In other words, I get paid to eat and drink.

Hardly something to complain about, but there are moments I want to. Like an hour ago when the boss walked in and handed me an invitation to a party he needs me to attend next week and I almost cried. Free food, free wine, and I swear I’d rather tear off my toenails with my teeth than spend another evening doing anything other than lounging on the sofa in my jammies.

It’s like that with writing sometimes, too. I hesitate to say much about struggles with deadlines or harsh editorial feedback because HOLYMOTHEROFCRAP I have a three-book deal. I pretty much forfeited my right to complain about anything the moment I signed my name to that contract.

So this is me, not complaining. About free food and wine, or about the fact that I’m feeling stressed over my new book that’s being released next week.

You like how I just slipped that in there?

Yeah, it’s a secret. I’ll tell you more as soon as I’m allowed, but trust me when I tell you it’s super exciting.

And scary.

But mostly exciting.

Got anything in your life you’re NOT complaining about (even if you might kinda want to sometimes?) Please share!

And if you’ve got a good “waking up naked” story, share that, too. It’ll make me feel better.


Jessica Bell said...

:) Congrats on next week's release! Woohoo! I'm in a non complaing mood today so can't satisfy ye. But I have plenty of waking up naked stories. Unfortunately their not suitable for public perusal :) hehe

Sarah W said...

No complaints I'm currently not complaining about . ..

But after my first experiment with vodka at a college party, I woke up in my dorm room bed without pants, clutching a rung from a kitchen chair with a note on my spare pillow that said "Nothing happened" in the handwriting of one of my best guy friends.

What disturbed me most (besides my surprise at being slightly upset that nothing had happened) was that my contacts were out -- he never did tell me how either of us managed that.

LynnRush said...

Can't wait to hear all the news next week. Yeah!!!!!!! I love your posts, they just make me smile.

Patricia Eimer said...

I'm not complaining about the promotion that's moving my family across the state right after christmas to a town I've never even seen before. Not complaining at all. Stupid bloody packing tape.
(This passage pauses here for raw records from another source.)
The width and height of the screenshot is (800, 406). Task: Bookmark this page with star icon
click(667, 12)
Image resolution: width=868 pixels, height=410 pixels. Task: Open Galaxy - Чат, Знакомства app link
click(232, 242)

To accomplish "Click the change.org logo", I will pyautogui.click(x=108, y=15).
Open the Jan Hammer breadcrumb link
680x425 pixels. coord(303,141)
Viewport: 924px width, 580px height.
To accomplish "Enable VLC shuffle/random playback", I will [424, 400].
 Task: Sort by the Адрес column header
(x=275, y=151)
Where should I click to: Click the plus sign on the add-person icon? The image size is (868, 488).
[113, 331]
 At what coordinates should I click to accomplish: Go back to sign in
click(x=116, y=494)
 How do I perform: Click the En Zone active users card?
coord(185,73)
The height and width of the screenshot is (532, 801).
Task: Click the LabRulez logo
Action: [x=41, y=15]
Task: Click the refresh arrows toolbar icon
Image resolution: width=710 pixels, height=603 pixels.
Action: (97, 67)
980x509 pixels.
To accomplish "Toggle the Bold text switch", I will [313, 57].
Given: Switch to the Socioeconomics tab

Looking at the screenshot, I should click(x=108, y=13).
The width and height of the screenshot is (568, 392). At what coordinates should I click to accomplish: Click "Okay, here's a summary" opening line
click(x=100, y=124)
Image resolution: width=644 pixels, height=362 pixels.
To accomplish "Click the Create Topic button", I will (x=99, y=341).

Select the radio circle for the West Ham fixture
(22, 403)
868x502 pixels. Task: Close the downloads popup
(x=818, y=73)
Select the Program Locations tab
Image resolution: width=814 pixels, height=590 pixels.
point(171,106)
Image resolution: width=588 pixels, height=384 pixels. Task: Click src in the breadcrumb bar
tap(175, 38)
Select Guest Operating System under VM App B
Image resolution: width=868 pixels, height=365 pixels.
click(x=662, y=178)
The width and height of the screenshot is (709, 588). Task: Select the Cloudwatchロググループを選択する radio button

Congrats on your new release.

Anonymous said...

I am NOT complaining about all the stuff I have to do before I go on vacation in two weeks. A week in Florida with no kids and no husband. Heaven.

But man alive, I have soooo much to do before then! *back to work*

Sonja Foust said...

Ooh I'm intrigued about your news. :)

I don't have too many wake-up-naked stories, but I have a few wish-I-could-die-on-this-bathroom-floor stories. They're not as fun though. ;)


Penelope said...

Next week? NEXT WEEK?!?

I am thrilled to read that.

Jason said...

Hey, you can always complain. I retain my right to complain at all times. :)

That said...would you like to test software for me for a few weeks and I'll work on the Bend eating and drinking circuit? I'd be cool with that, just let me know.

I don't have any wake up naked stories...but I did "nap" on the floor of the dorm bathroom once.

Patrick Alan said...

"You like how I just slipped that in there?"

That's what I said.

Mary said...

Post title alone is enough to get me to read that one. Poor you--jammies on the couch with a fire's my favorite way to spend a night, even when the food & drink's free! Cheers!

Tina Moss said...

Invite me to that swanky dinner and wine party, and I'll tell you my waking up naked story. ;)

Congrats on the soon-to-be-released, but-we-must-be-quiet-about-it book!

Julie Glover said...

Wonderful news! Something else by you I can read. :)

Though not yet published, I get to stay home and write. How cool is that! (Thanks, hubs.) But that means it's hard to complain about having so much to do, when my deadlines are really self-imposed and I don't have to write on the side like so many FT employed people. I'm amazed when I hear that someone gets up at 4 a.m. to write until 7 a.m. when they go to work, or something like that.

Neurotic Workaholic said...

I'm not complaining about the fact that Christmas season means gingerbread men and other yummy cookies that I only get to eat once a year. I'm also not complaining about the sappy Christmas movies they show on TV, because I secretly like them. (On the other hand, I like that Christmas Story movie, but I don't really want to watch it over and over again on Christmas Day.)